**EXCERPT TO READ:**
• • •

My wife's grand uncle Lt Thomas John WOODHOUSE (12th Battalion) also served at Gallipoli and was killed in action at Lone Pine on 9 August 1915. It is tempting to speculate that he and some of the above Lithuanians may have crossed paths during that terrible campaign.



The Australian War Memorial advises that during the Centenary period, the name of each of the 62,000 Australians who gave their lives during the First World War will be projected onto the façade of the Hall of Memory at the Australian War Memorial. The names will be displayed from sunset to sunrise every night, and can be seen from the Memorial's grounds. Each name will be visible for 30 seconds.


Thursday, 12 March 2015

Alexander (Ksaveras) Skierys

Ksaveras Skierys, like his friend and neighbour John Wedrien (see my earlier post), was a co-founder of the Australian Lithuanian Society in Sydney in 1929.  Their stories also have several other parallels.

Skierys was born in Marijampolė in southern Lithuania, around 40km from Wedrien's home town of Kudirkos Naumiestis;
  • the modern-day town of Marijampolė was known as Senapilė or Staropolė in czarist times, and Skierys gave his birthplace as Senapilė on his Application for Naturalisation in 1925; 
  • he recorded his father's name as Andrius Skierys;
  • at the age of 17 (like Wedrien, around 1899) he left for the United Kingdom and, after spending a decade in Scotland, England and Ireland and establishing himself as a tailor (again, like Wedrien) he came to Sydney;
  • Skierys was listed as a steerage class passenger aboard the SS Rotorua which sailed from London to Sydney via Hobart, arriving on 21 September 1911.
SS Rotorua; launched 1910, torpedoed and sunk 1917

Skierys and Wedrien knew each other in England and, as noted in the earlier post, Skierys accommodated Wedrien on the latter's arrival in Sydney in 1913 and helped him find employment. Popenhagen in Australian Lithuanians notes that Skierys and Wedrien co-wrote an article on Australian Lithuanians for the American-Lithuanian newspaper Lietuva [the article was published in 1915].

• • •

**GIVEN INFORMATION:**

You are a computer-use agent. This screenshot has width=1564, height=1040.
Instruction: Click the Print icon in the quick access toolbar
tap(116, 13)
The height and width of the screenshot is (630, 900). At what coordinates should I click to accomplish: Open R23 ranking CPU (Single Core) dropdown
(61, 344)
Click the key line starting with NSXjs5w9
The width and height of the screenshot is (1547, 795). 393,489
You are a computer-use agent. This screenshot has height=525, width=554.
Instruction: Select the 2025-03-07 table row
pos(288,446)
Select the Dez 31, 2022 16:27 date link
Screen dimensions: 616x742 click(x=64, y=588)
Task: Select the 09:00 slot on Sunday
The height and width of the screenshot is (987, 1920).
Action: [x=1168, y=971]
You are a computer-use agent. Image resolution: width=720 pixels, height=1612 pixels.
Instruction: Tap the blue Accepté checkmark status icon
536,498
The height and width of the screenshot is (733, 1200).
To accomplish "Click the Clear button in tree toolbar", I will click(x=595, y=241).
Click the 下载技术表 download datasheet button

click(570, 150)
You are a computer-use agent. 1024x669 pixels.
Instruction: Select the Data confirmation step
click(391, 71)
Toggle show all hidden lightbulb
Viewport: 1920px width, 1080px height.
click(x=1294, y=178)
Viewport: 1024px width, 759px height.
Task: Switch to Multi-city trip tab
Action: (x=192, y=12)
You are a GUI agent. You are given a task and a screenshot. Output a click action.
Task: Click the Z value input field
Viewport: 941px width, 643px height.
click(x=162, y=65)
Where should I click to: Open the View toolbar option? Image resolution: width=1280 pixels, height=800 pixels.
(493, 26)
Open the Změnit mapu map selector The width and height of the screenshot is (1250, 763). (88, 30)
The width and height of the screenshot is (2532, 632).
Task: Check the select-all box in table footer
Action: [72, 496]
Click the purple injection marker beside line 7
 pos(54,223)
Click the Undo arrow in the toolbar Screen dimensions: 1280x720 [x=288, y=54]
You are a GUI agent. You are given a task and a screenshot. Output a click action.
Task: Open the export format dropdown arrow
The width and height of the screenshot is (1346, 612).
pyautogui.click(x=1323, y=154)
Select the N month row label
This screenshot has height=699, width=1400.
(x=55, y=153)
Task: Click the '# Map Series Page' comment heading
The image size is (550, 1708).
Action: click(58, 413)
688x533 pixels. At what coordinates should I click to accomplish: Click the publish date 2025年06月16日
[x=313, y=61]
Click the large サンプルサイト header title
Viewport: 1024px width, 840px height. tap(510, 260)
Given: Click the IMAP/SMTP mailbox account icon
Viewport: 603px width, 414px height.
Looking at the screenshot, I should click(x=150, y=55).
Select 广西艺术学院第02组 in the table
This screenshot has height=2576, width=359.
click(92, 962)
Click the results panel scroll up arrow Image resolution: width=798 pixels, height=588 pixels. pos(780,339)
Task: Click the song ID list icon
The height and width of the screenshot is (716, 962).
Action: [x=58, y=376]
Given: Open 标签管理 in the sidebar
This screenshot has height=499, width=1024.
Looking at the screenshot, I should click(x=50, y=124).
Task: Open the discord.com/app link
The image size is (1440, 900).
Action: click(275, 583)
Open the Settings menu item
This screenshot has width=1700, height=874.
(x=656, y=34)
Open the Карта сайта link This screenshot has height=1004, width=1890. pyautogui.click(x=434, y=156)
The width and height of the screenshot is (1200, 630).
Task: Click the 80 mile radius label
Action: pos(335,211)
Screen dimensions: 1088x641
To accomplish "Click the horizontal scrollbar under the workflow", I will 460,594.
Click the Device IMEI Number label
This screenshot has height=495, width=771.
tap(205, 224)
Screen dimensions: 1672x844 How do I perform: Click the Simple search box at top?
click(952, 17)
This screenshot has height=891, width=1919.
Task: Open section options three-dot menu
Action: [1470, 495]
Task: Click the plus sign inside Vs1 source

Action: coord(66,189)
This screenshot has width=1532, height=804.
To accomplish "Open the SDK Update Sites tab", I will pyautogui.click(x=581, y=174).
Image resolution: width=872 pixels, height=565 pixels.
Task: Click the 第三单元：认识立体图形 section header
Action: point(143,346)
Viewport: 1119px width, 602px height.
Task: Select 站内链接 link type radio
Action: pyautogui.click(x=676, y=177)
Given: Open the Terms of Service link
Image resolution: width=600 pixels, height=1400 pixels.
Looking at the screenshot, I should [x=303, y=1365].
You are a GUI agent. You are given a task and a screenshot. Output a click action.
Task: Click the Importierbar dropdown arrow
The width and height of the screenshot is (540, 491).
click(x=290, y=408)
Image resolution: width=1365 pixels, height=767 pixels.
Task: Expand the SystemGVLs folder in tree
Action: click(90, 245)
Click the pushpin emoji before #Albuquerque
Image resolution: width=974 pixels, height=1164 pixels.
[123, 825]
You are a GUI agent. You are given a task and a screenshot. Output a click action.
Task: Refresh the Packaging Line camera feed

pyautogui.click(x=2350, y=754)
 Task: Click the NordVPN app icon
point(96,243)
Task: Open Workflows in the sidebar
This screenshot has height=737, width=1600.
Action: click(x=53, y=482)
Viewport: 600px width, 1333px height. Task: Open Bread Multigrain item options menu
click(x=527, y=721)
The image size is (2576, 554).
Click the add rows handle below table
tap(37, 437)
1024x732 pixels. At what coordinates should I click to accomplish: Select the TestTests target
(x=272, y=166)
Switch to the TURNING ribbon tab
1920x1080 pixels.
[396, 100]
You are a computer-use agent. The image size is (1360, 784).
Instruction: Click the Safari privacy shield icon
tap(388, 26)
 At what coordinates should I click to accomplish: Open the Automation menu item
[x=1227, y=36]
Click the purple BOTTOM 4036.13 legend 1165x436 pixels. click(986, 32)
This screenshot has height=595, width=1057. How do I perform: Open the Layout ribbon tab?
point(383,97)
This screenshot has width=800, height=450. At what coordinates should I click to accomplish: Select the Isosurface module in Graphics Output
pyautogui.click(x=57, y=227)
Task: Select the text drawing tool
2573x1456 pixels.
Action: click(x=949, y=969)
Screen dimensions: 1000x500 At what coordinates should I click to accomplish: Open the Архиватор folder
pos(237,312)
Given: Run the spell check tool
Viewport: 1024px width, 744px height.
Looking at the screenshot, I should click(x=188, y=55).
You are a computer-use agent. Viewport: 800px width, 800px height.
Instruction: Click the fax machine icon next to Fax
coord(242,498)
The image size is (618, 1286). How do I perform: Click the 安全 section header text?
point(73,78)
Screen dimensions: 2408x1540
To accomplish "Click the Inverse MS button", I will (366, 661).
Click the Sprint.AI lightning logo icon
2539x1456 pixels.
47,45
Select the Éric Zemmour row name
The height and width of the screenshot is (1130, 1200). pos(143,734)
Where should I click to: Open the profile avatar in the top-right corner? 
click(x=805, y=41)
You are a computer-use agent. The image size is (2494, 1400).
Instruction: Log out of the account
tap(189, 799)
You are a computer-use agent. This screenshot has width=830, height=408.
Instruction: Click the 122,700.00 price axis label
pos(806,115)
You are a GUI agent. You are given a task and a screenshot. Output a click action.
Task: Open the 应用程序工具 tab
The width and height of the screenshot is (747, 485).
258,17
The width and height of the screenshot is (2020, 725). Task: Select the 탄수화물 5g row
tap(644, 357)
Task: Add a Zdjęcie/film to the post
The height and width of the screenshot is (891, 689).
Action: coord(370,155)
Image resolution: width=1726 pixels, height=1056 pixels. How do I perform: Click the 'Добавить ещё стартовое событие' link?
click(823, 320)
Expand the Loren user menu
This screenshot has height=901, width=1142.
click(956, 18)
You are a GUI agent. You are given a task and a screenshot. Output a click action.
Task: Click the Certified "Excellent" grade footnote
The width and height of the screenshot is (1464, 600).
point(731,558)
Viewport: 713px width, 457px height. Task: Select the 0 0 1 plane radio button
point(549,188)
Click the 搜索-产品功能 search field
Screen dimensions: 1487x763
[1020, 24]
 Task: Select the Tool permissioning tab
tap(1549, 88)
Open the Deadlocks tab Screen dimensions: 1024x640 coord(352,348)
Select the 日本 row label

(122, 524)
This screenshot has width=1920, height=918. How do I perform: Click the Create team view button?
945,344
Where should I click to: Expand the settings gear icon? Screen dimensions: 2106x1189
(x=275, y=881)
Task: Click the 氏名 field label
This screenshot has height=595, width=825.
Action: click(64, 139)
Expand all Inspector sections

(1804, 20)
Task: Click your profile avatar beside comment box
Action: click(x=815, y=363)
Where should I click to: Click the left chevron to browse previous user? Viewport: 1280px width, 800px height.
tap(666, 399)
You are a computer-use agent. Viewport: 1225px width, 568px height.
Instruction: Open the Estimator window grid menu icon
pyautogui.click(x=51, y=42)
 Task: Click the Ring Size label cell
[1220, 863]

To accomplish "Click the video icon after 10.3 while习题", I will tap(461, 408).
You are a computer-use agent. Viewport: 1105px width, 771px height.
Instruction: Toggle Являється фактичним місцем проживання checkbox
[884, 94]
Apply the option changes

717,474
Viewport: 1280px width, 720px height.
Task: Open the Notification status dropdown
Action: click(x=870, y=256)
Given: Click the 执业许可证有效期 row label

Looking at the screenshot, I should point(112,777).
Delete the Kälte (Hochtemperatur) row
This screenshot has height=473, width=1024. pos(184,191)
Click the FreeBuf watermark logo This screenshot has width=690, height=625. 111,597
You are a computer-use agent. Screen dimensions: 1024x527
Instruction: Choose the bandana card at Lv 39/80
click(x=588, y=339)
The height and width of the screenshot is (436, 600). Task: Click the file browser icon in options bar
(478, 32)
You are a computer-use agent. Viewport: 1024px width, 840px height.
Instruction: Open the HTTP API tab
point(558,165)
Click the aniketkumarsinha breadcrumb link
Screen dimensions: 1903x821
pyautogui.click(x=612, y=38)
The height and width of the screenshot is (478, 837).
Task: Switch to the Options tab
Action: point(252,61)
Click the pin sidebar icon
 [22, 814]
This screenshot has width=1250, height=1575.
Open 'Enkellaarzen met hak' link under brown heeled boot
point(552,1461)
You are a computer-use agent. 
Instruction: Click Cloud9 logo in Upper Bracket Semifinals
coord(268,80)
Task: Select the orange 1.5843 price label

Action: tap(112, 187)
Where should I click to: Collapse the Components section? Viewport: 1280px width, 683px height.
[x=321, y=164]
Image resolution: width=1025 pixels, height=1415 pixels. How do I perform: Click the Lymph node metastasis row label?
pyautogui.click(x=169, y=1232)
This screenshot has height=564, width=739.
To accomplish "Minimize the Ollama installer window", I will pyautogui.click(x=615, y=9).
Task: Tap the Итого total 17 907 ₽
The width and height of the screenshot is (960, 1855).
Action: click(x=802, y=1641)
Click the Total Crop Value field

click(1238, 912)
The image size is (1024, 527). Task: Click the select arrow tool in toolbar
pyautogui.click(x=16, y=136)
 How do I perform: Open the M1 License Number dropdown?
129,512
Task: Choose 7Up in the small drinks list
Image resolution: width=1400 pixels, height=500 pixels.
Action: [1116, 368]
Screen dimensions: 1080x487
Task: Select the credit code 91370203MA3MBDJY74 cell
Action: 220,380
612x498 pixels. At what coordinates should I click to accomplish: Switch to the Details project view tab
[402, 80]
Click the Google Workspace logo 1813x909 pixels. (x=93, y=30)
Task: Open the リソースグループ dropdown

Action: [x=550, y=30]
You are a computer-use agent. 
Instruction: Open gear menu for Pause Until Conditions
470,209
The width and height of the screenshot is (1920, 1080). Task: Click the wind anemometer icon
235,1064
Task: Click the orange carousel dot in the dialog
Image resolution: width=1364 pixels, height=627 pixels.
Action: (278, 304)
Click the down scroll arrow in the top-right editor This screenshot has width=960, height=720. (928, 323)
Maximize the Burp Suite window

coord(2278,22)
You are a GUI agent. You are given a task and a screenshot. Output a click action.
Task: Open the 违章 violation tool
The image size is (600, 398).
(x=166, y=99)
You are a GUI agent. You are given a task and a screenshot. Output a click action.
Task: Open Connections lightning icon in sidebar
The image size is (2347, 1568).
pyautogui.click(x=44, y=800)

• • •

Please decide whether each statement below agrees with the excerpt above, answering yes or no and quoting the words of the excerpt that settle it. (a) Skierys arrived in Sydney aboard the SS Rotorua in 1911. (b) Skierys was born in Kudirkos Naumiestis. (c) Each name projected onto the Hall of Memory stays visible for one minute.

(a) Yes: "Skierys was listed as a steerage class passenger aboard the SS Rotorua which sailed from London to Sydney via Hobart, arriving on 21 September 1911."
(b) No: "Skierys was born in Marijampolė in southern Lithuania, around 40km from Wedrien's home town of Kudirkos Naumiestis"
(c) No: "Each name will be visible for 30 seconds."